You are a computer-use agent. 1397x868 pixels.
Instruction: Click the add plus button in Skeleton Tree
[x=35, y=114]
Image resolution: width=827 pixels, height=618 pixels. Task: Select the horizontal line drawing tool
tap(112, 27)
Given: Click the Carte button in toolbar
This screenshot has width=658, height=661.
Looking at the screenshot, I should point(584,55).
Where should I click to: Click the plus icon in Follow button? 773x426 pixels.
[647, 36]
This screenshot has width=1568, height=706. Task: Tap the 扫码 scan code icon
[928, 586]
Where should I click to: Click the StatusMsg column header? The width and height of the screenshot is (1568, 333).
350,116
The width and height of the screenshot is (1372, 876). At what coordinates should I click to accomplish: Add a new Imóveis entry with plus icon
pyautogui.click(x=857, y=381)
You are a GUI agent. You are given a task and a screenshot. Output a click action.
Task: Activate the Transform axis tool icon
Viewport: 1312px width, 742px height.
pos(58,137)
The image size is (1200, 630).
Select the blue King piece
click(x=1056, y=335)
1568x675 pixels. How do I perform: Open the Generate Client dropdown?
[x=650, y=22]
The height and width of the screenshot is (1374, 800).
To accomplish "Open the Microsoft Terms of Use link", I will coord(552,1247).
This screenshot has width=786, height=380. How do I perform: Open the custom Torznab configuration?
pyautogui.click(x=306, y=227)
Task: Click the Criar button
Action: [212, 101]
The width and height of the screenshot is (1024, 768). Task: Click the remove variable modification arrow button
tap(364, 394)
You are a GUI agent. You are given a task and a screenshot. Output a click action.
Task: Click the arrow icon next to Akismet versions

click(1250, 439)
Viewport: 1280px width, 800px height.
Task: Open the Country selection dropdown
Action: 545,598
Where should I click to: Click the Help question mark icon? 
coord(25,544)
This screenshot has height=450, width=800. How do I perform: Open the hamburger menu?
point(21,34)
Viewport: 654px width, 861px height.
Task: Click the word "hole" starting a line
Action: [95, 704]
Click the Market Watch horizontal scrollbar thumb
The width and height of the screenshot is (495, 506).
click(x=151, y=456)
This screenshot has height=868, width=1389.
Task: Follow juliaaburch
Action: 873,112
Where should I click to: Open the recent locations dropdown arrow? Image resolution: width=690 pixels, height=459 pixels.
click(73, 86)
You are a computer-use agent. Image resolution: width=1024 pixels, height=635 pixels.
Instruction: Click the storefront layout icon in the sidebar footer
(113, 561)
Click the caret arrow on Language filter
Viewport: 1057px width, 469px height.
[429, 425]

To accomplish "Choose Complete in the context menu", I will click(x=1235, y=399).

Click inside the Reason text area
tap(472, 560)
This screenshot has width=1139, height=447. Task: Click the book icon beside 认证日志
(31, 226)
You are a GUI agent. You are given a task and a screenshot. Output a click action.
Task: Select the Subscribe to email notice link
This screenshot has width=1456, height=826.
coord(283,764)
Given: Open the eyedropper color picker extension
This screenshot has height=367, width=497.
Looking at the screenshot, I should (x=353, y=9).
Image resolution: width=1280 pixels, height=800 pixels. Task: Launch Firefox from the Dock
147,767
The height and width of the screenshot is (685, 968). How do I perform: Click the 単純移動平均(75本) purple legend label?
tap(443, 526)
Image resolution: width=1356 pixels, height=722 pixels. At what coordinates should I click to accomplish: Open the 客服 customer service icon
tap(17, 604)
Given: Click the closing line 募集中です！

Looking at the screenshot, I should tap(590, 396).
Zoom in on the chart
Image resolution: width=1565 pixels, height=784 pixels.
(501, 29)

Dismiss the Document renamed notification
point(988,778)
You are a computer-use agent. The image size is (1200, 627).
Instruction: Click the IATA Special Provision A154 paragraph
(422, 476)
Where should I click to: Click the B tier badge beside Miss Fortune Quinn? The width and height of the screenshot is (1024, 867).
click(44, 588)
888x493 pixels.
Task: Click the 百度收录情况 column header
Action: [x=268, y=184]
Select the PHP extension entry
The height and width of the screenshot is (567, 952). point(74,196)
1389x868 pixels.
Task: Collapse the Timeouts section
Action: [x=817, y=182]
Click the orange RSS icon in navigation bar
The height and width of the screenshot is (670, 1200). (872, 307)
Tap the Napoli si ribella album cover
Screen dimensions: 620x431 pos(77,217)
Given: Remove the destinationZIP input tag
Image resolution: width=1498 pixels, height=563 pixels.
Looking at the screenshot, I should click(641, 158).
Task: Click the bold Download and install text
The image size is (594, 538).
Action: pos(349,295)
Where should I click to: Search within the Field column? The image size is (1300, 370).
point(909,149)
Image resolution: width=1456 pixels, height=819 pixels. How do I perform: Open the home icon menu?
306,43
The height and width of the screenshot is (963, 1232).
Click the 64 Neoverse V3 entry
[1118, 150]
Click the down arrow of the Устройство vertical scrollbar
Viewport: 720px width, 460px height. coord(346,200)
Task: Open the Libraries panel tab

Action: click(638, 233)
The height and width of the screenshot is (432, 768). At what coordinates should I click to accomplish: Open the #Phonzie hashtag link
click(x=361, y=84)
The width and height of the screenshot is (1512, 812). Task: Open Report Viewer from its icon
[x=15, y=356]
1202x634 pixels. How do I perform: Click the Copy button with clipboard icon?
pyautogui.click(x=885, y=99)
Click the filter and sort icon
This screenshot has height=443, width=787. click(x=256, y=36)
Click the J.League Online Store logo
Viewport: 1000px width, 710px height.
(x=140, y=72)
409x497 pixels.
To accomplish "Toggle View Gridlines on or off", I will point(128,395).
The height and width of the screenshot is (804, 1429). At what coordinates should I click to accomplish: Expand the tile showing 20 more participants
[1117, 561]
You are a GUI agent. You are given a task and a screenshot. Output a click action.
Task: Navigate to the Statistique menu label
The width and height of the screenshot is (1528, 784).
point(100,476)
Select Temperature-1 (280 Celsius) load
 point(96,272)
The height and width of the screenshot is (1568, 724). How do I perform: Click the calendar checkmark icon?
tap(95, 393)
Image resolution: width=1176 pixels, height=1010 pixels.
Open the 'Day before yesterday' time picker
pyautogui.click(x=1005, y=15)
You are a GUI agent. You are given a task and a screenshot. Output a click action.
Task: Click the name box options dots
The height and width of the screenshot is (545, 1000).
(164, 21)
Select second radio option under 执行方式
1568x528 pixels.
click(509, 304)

### Work to complete
On how many lines of the data does the word "will" appear? Reply with the number alone.

### Reply to the exercise
3